As night fell, the lights illuminated the wall and there was a feeling of successfully bringing healing and remembering. Almost immediately people began to walk the isle, reading names. One older gentleman approached, "I am trying to find a name….," so the Replica begins it’s mission.
On Friday, October 15, 2015, we once again saddled up for Henderson, NC to participate in the opening ceremonies for the weekend. How can we share the feelings? Standing on the honored stage to open in prayer, among Purple Heart Recipients, Prisoners of War (POW), General Gaddis and Colonel Blue, it was one of the most moving things I have experienced in my life.

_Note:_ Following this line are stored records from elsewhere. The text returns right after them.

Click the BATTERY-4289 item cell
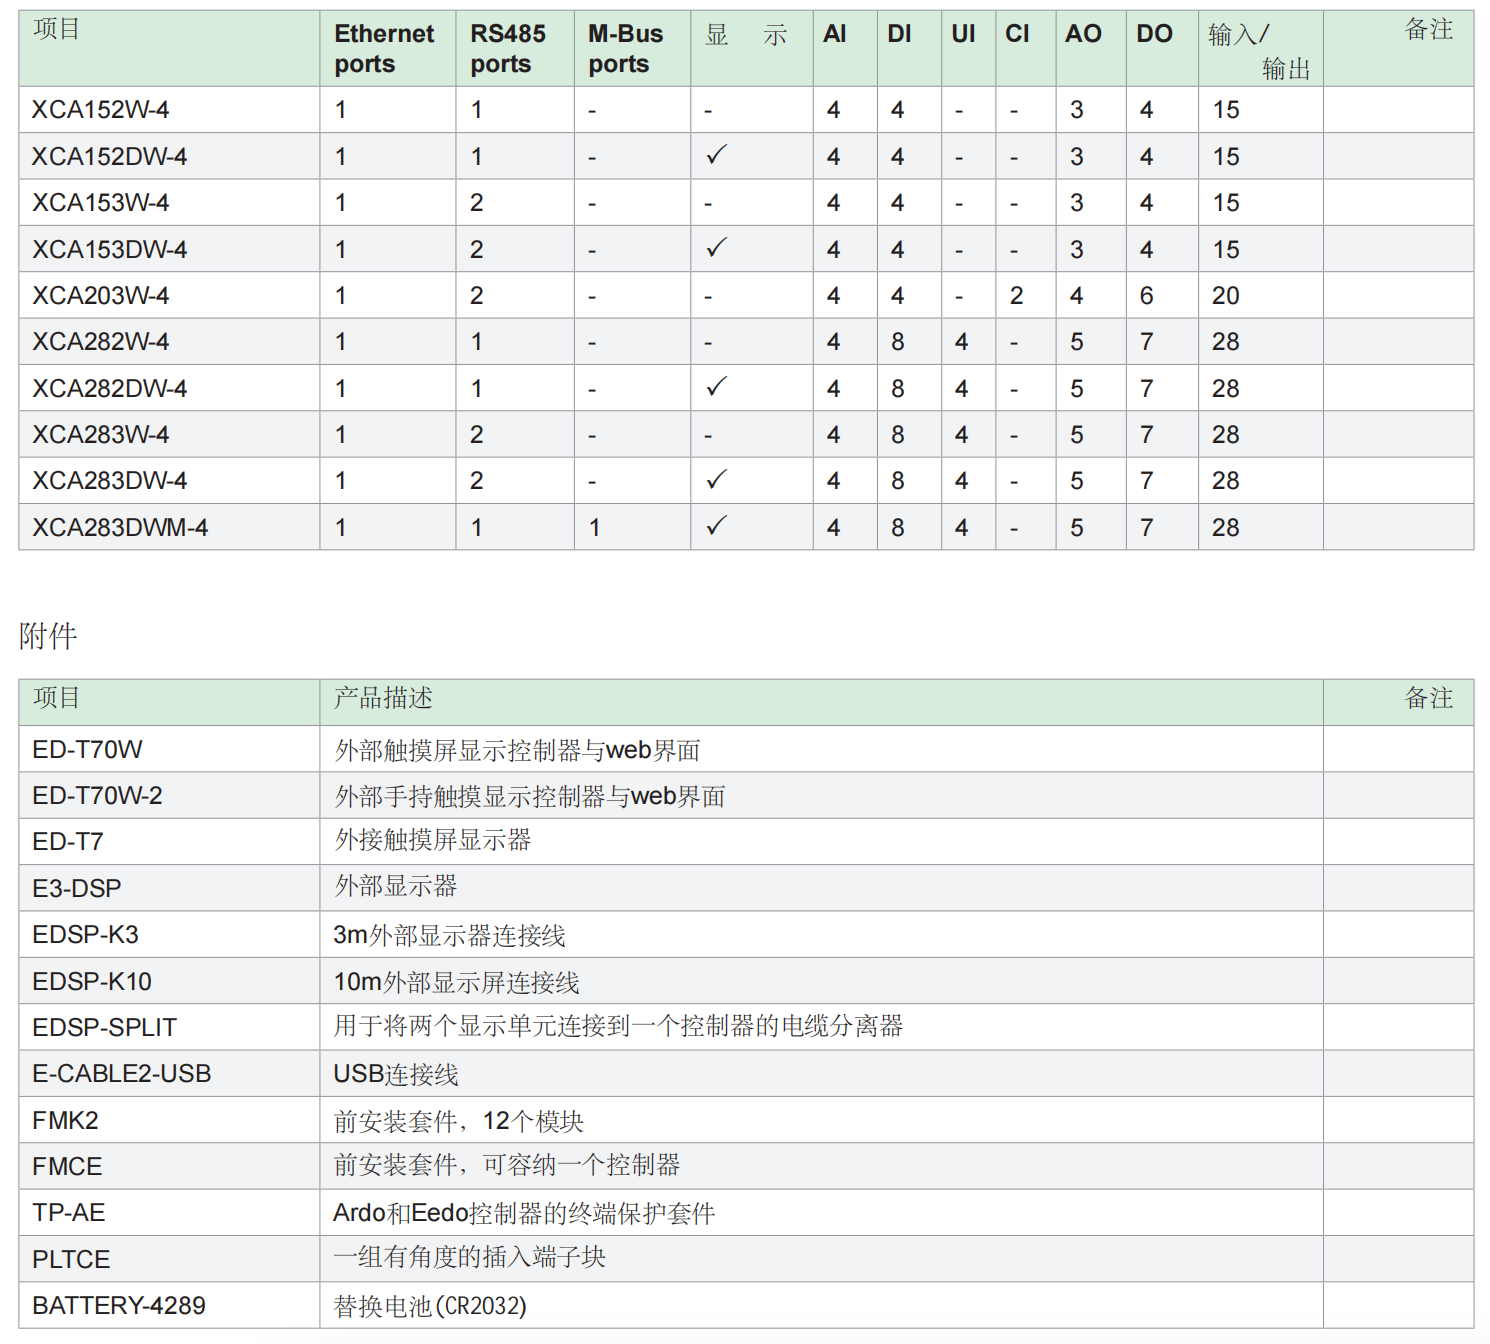 point(119,1306)
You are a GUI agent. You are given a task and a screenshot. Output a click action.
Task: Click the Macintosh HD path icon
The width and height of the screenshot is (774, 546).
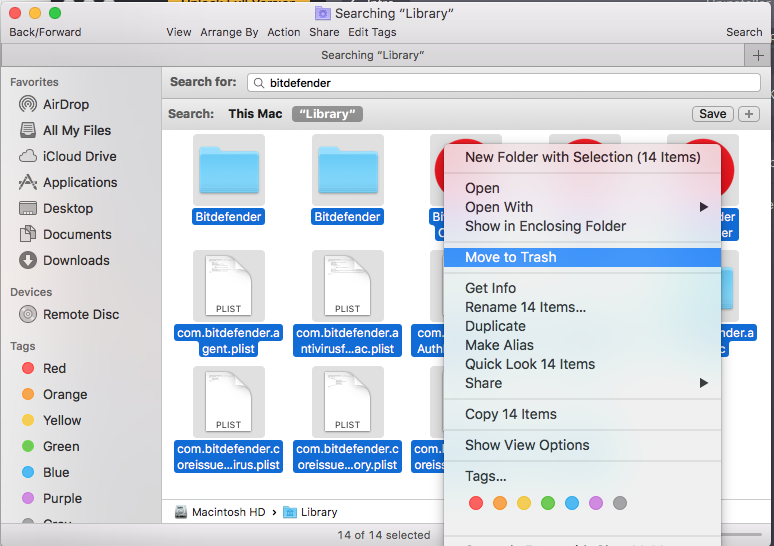click(180, 512)
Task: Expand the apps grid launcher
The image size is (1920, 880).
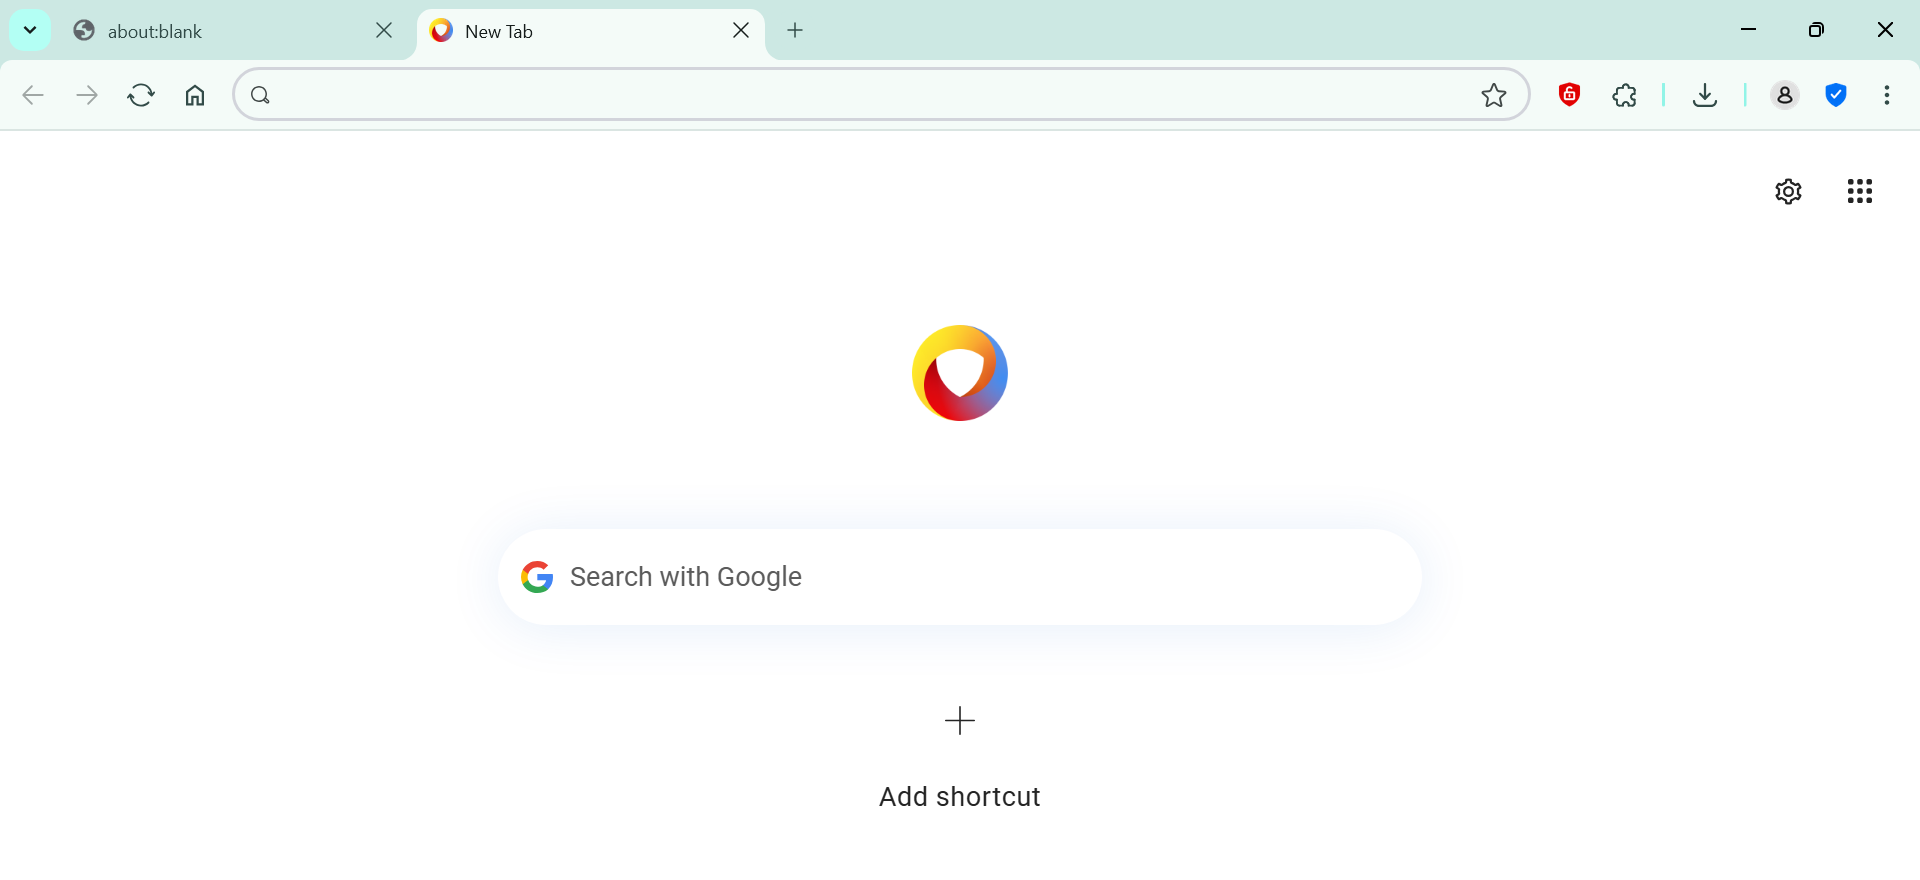Action: (1860, 191)
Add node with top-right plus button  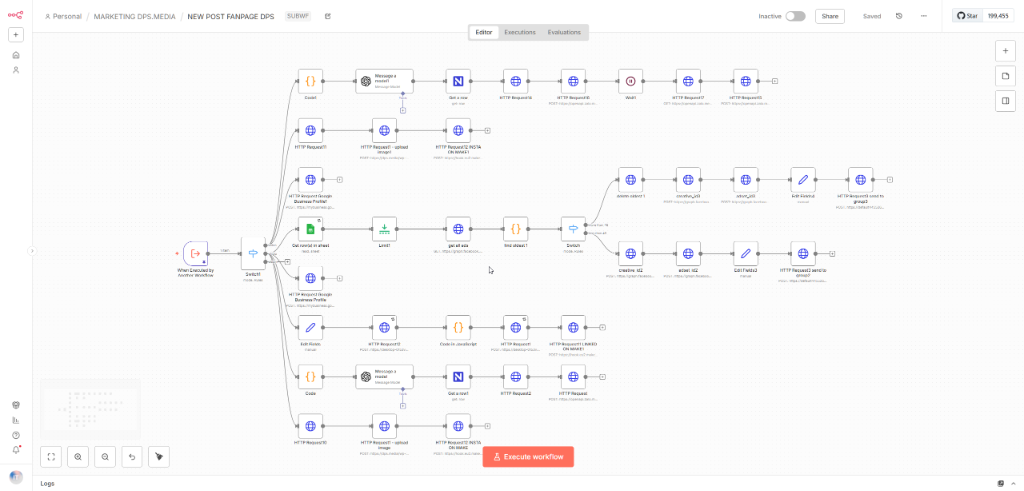pyautogui.click(x=1005, y=51)
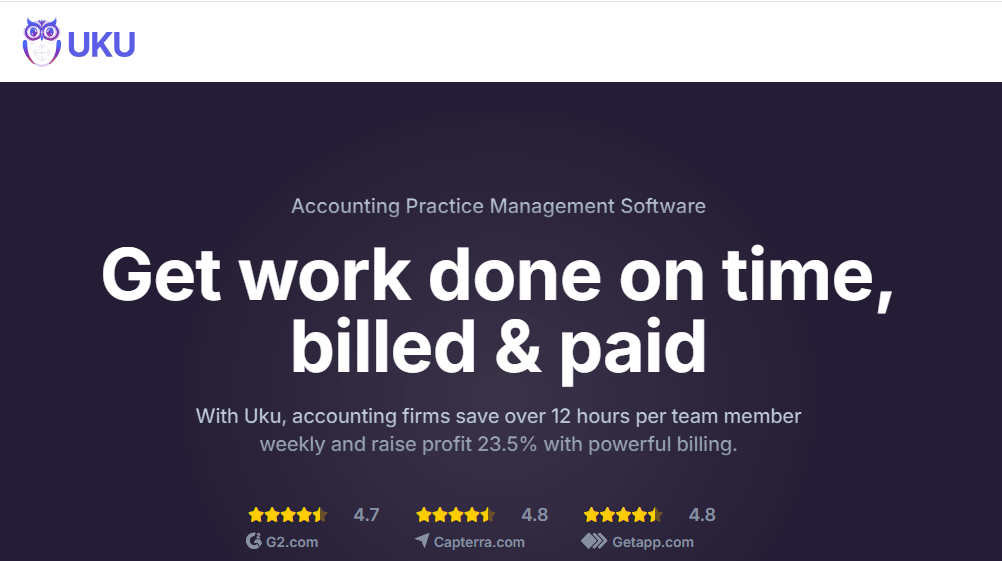The height and width of the screenshot is (561, 1002).
Task: Click the G2 circular logo icon
Action: 254,541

The prayer was for the healing of our veterans standing there that day, the rain falling caused us to request peace for those who lost loved ones and cried tears and finally for those in harms way today on foreign soil.
A group from the ROTC displayed the "Missing Man Table," another group of children sang a special song and then there was the posting of the "Colors."
General Gaddis, 92 years old, Air Force Pilot, who suffered in a POW Camp for 2124 days of which 1004 were in isolation, flew 73 combat missions, fought in not only the Vietnam War but the Korean War, challenged us with his words of memory. He spoke very candid about the ability of the military and the quality of men who died with him on the battlefields.
Colonel Blue, a retired Army veteran who fought beside the Vietnamese soldiers for a year and then fought beside his USA brothers another year during his two tours of duty spoke with passion and authority. One of the things that rang a bell, "The USA may have lost the Vietnam War but we won our battles." This statement will be my battle cry for the years ahead.
It was a day of speeches, prayers and honors without much regard to "Political Correctness." The service was complete after the "21 Gun Salute" and "Taps" being played. It is so good to represent the Kingdom of God, the IPHC, Mission:M25 and all churches in these places. It is our only hope to save this nation for the King. We are so proud of our M25 Team, we not only serve on RFTW, we serve all year long when the opportunity arises.